Pakistani singer Rahat Fateh Ali Khan using the guru-shishya parampara to justify assaulting a student with a slipper is an example of how the mentor-mentee relationship in classical arts has been twisted into something exploitative.
Two days ago, Pakistani journalist Ghulam Abbas Shah posted a video clip, where Khan can be seen repeatedly hitting a man over a missing ‘bottle’. Khan has denied the ‘bottle’ referred to alcohol, making his shishya, whom he beat, come on camera with his father to claim that it was ‘holy water’—“Pir ji ka dum kiya hua paani”—which he had misplaced.
“The relationship between a teacher and student is such that when he does well, we give him love and when he does wrong, we punish him,” Khan said in a ‘clarification’ video posted on Instagram soon after the assault clip went viral on social media. But the damage was done.

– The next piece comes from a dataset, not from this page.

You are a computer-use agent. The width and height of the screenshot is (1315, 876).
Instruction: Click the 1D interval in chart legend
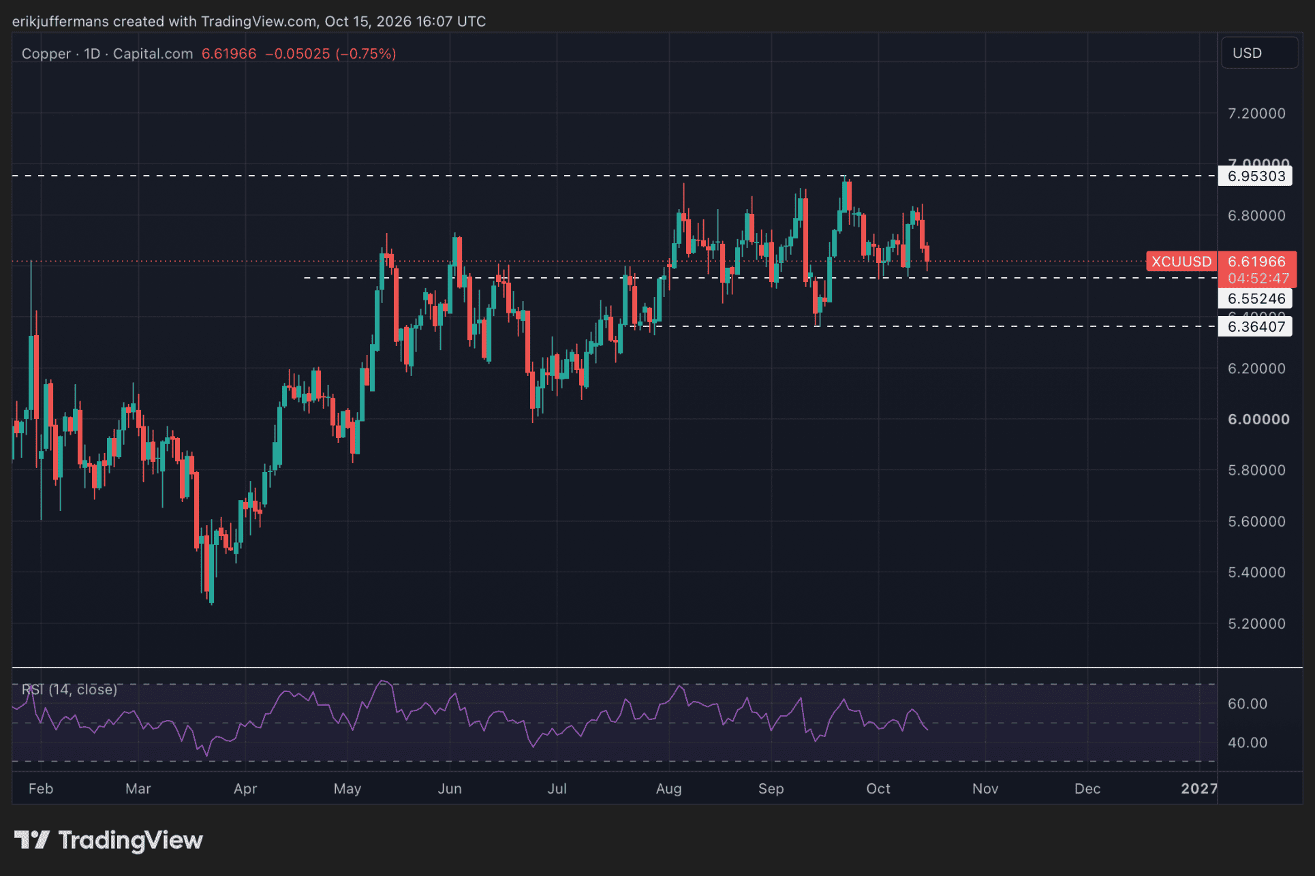point(92,54)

“Many times it is the torch bearers of tradition that end up setting the worst examples for society…” Rafay Mahmood, a Karachi based journalist posted on X (Twitter), and called Khan a “vile, horrendous monster”.
Mahmood is right. Classical arts enjoy a special status in Indian and Pakistani society. The respect commanded by performers, musicians, and singers is exclusive, and society looks up to them as representatives of the best of our cultures.
In the name of ‘parampara’
Gurus have unbridled power over their students, who are taught to revere their teachers like gods. This has to change.
This kind of power also gives gurus a seemingly free ticket to abuse their students. Such deplorable incidents are generally justified by a simple line: ‘Everything gurus do, they do for the betterment of the student.’
In the almost four-minute long clarification, Khan says that the contents of the viral video pertain to “an ustaad (teacher) and his shagird (student)”—meaning, it’s fine for him to do to them whatever he wishes as long as he is their teacher. On the face of it, Khan apparently can do whatever he wants. Not only did he brutally thrash the man, who so far remains nameless, he also made him appear on camera—first with him and then all by himself—to reprimand those sharing the clip while calling the person who recorded the video a ‘blackmailer’. In both videos, the student’s father is also present, nodding at everything his son is saying.
If this entire charade wasn’t enough, Rahat Fateh Ali Khan also brings his driver before the camera to answer if he has ever yelled at him. “Ask my driver…ask him!” The driver, once again nameless, dutifully says that Khan is like family to him.
Abuse by gurus an ‘open secret’
In India, women in the classical arts have slowly started questioning this power structure that mostly goes unchecked. ThePrint reported on how dancers are harassed—sometimes sexually—in a traditional guru-shishya parampara.
This unhindered power over students was also cited as one of the the reason behind the alleged abuse by classical musicians Gundecha brothers in Bhopal and by Kathak dancer Birju Maharaj.
Female dancers repeatedly say abuse by gurus is an ‘open secret’ in the dance community and they are forced to stay silent for fear of losing their careers. Abuse is not a perk that comes with the job. Life is not an episode of succession.
In the #MeToo movement, Indian classical students had spoken against abuse. In December 2020, a student at Delhi’s Kathak Kendra lodged a police complaint against her teacher, a Pakhawaj player.
There’s nothing wrong in students respecting and revering their teacher. The guru-shishya relationship can remain ‘pure’, but on the terms of a rule-based society where any form of abuse is unacceptable. The ‘guru’ defence doesn’t cut it anymore.
A guru reserves the right to reprimand. What they don’t have is the right to abuse. The classical arts community needs to bring structural changes to reform itself. And that begins by holding to account ‘gurus’ like Rahet Fateh Ali Khan.